=== Page excerpt ===
Hopper5000 11-08-2012 09:51 PM

Force Carbing then taking it out of the fridge

So I have yet to do this but I am curious. I have a beer right in a corny and in the fridge force carbing. I don't really want to have it on tap and was thinking of taking it out and letting it sit for a little while in the basement to age. It's a 3 gallon corny keg and there's about 2.7 gallons of brew in it so a little head space.

I am wondering if when I take it out of the fridge the beer will decarb a bit because gas will escape from solution as the beer warms? Is this a significant amount or does it not matter?

Should I put a higher PSI on the keg before I take it out of the fridge to make up for this?

If it does de-gas a bit then how long would it take to be absorbed back into solution if I put it back in the fridge?

Hammy71 11-08-2012 11:00 PM

I do this all the time. Don't worry about the gas expanding or retracting. When you chill it again, it will be just like nothing ever happened.

Hopper5000 11-08-2012 11:25 PM

cool thanks

rgarry 11-08-2012 11:37 PM

Excellent question. I have been wondering about this. Trying to figure out if its better to carb, take out of frig and sit vs aging in keg with just enough co2 to prevent oxidation, vs naturally carbing in keg

zachattack 11-09-2012 01:38 AM

Think of the keg as a big bottle, you can change the temperature but once it's carbed, it's carbed. A cold bottle brought out to room temperature doesn't need to be re-carbonated before you drink it, it just needs to chill back down.

rgarry, the only downsides to chilling it, warming it back up and chilling it again are 1) some claim slightly increased potential for chill haze, and 2) you're basically wasting the energy it'll take to chill the beer since you're just warming it up again, but that's not too significant.

I say if you want to age it, naturally carb it. That way it'll be ready to go when you want to tap it, and you'll save a bit of CO2.

45_70sharps 11-09-2012 02:35 AM


Originally Posted by zachattack
Think of the keg as a big bottle, you can change the temperature but once it's carbed, it's carbed.
=== Source excerpt ===
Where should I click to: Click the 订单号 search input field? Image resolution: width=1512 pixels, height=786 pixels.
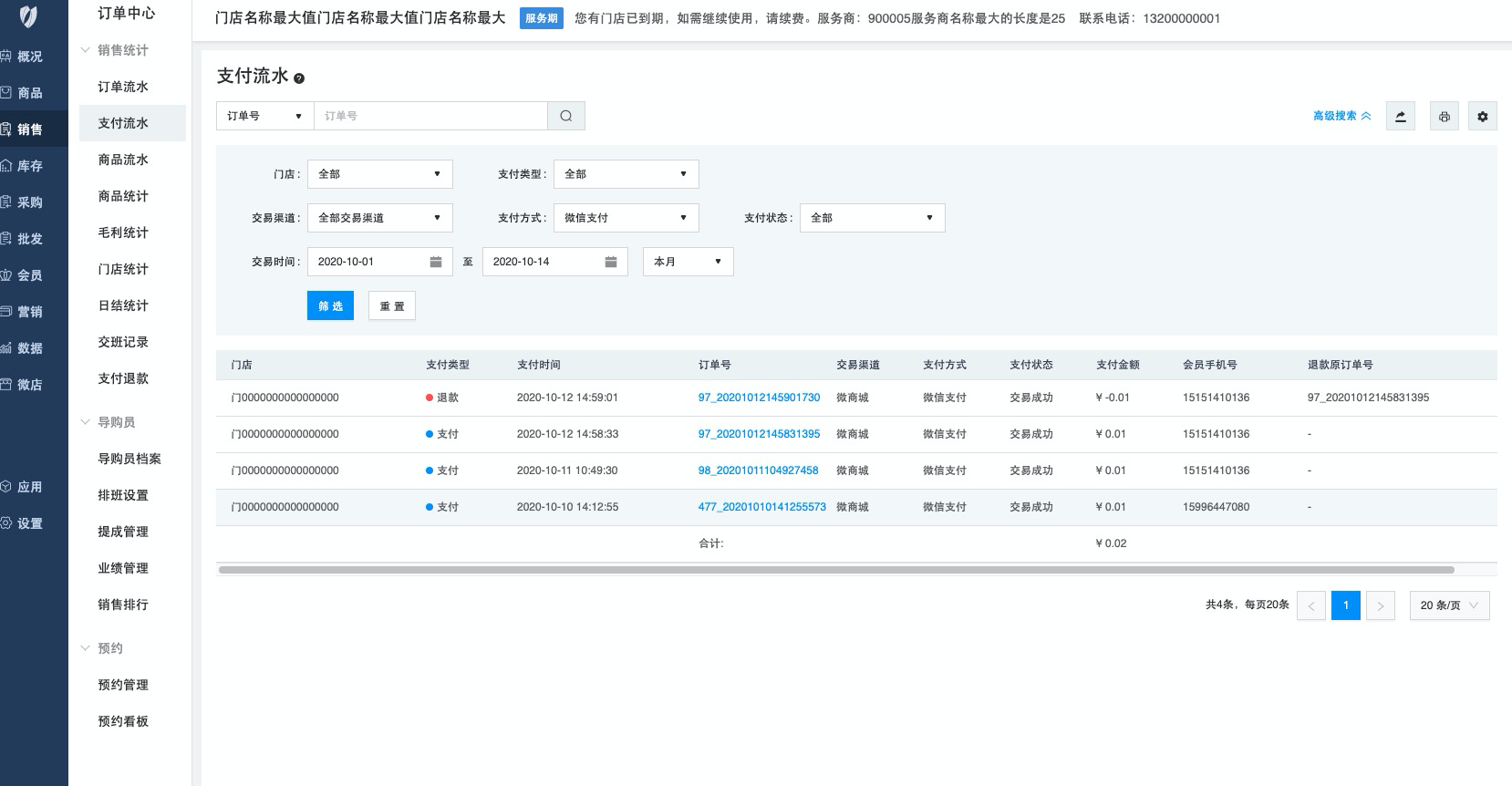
===
Written tasks:
**A)** In the force-carbing forum thread, how much beer does Hopper5000 say is in the 3-gallon corny keg?
**B)** Update the force-carbing forum thread, starting at "Hopper5000 11-08-2012 11:25" and ending at "chill back down.", so that "room temperature" becomes "cellar temperature".

Solutions to each task:
**A)** About 2.7 gallons.

**B)**
Hopper5000 11-08-2012 11:25 PM

cool thanks

rgarry 11-08-2012 11:37 PM

Excellent question. I have been wondering about this. Trying to figure out if its better to carb, take out of frig and sit vs aging in keg with just enough co2 to prevent oxidation, vs naturally carbing in keg

zachattack 11-09-2012 01:38 AM

Think of the keg as a big bottle, you can change the temperature but once it's carbed, it's carbed. A cold bottle brought out to cellar temperature doesn't need to be re-carbonated before you drink it, it just needs to chill back down.